**Text:**
Nikon Learn & Explore

Joe McNally: Shooting a Portrait with Speedlights

Firefighters. They share, along with cowboys, an innate ability to simply step in front of a camera and become a photograph. Henry, of the Soufriere Fire Department in St. Lucia, has a look, a presence, if you will, that speaks to the camera.

To do this portrait, I made some camera moves before I even put it to my eye. When doing what one might call a "formal" portrait, I've always enjoyed a more blocky type of aspect ratio. Don't know exactly why. It might hark back to film days when I shot a lot of 6x7 and square medium format stuff. In the D4S there is a menu setting where you can alter your frame from the standard DSLR view to 5x4, which is what I did here. I also shifted into Monochrome. I still have color in the raw file, but when I shoot B&W, I like to see in B&W. It makes a difference. I rarely shoot in color and then convert it to monochrome later. I try my best to think and see in the palette I am shooting, at the moment of exposure.

One subject? One light, at least to start. (Best to keep it simple and move fast when working with firefighters, as they’re likely to disappear at any moment.)

Here’s where light placement, hence a C-stand, comes in, well, not just handy, but pretty much essential. Depending on your taste, of course. You can light from the side, or elsewhere. You can light from any place you want. But, my instincts said, light from overhead, symmetrically, and for this, you’ve got to extend, or boom the light source.

Which is, in this particular equation, a 24” white interior Lastolite hotshoe soft box. Handy, simple, all purpose light source. It’s pretty soft and forgiving, but also directional, hence the shadows.

Joe McNally photo of a firefighter, in B&W shot with one light

© Joe McNally

With only one light, its a pretty good start, but you don't see the subject's eyes.

It gives Henry a look, for sure. It’s moody, and has attitude. But, pitched from up above, that’s all it gives. You don’t see the eyes.

Want the eyes? That calls for another light, given the attitude of the first light, which I didn’t want to change. I washed a Group B TTL light off the silver reflective sleeve of a Lastolite trip-grip diffuser, placed on the floor, about 8’ in front of the subject. Voila! Eyes.

**Dataset extract:**

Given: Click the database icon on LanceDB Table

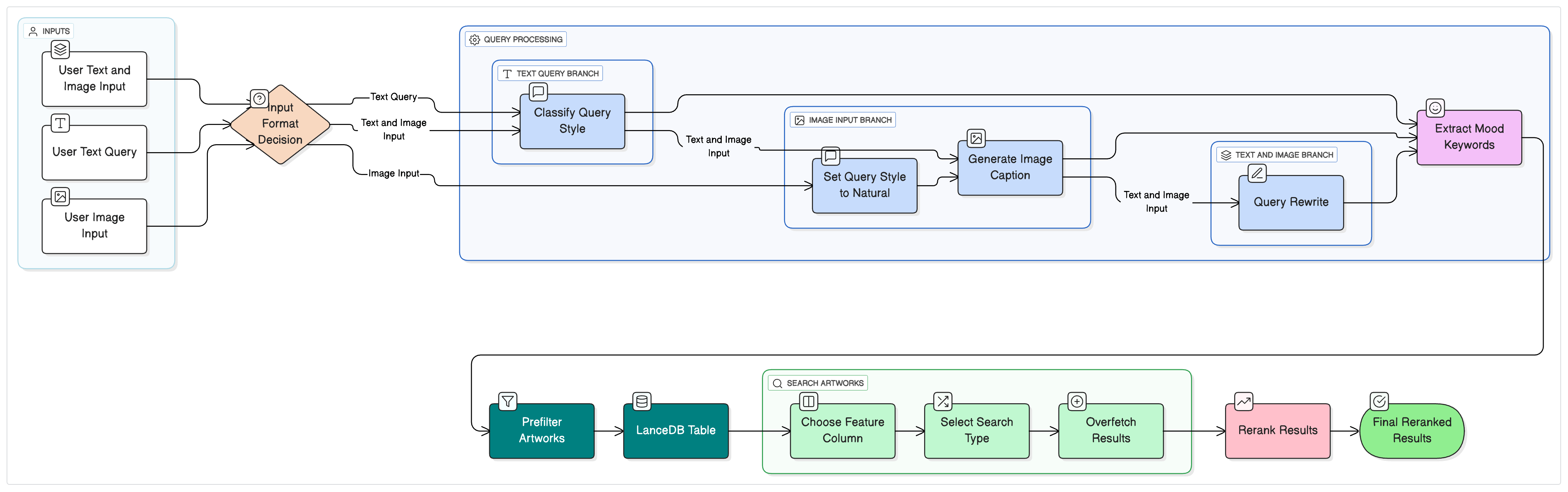Looking at the screenshot, I should [642, 401].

**Goal:**
Answer these from the text on shooting a portrait with speedlights:
1. Which frame aspect ratio was chosen in the D4S menu for the portrait?
2. What light source was mounted on the boom overhead?
3. About how far in front of the subject was the trip-grip diffuser placed?
The lines above come from a different source than the text.

**Correct output:**
1. 5x4
2. A 24” white interior Lastolite hotshoe soft box
3. About 8’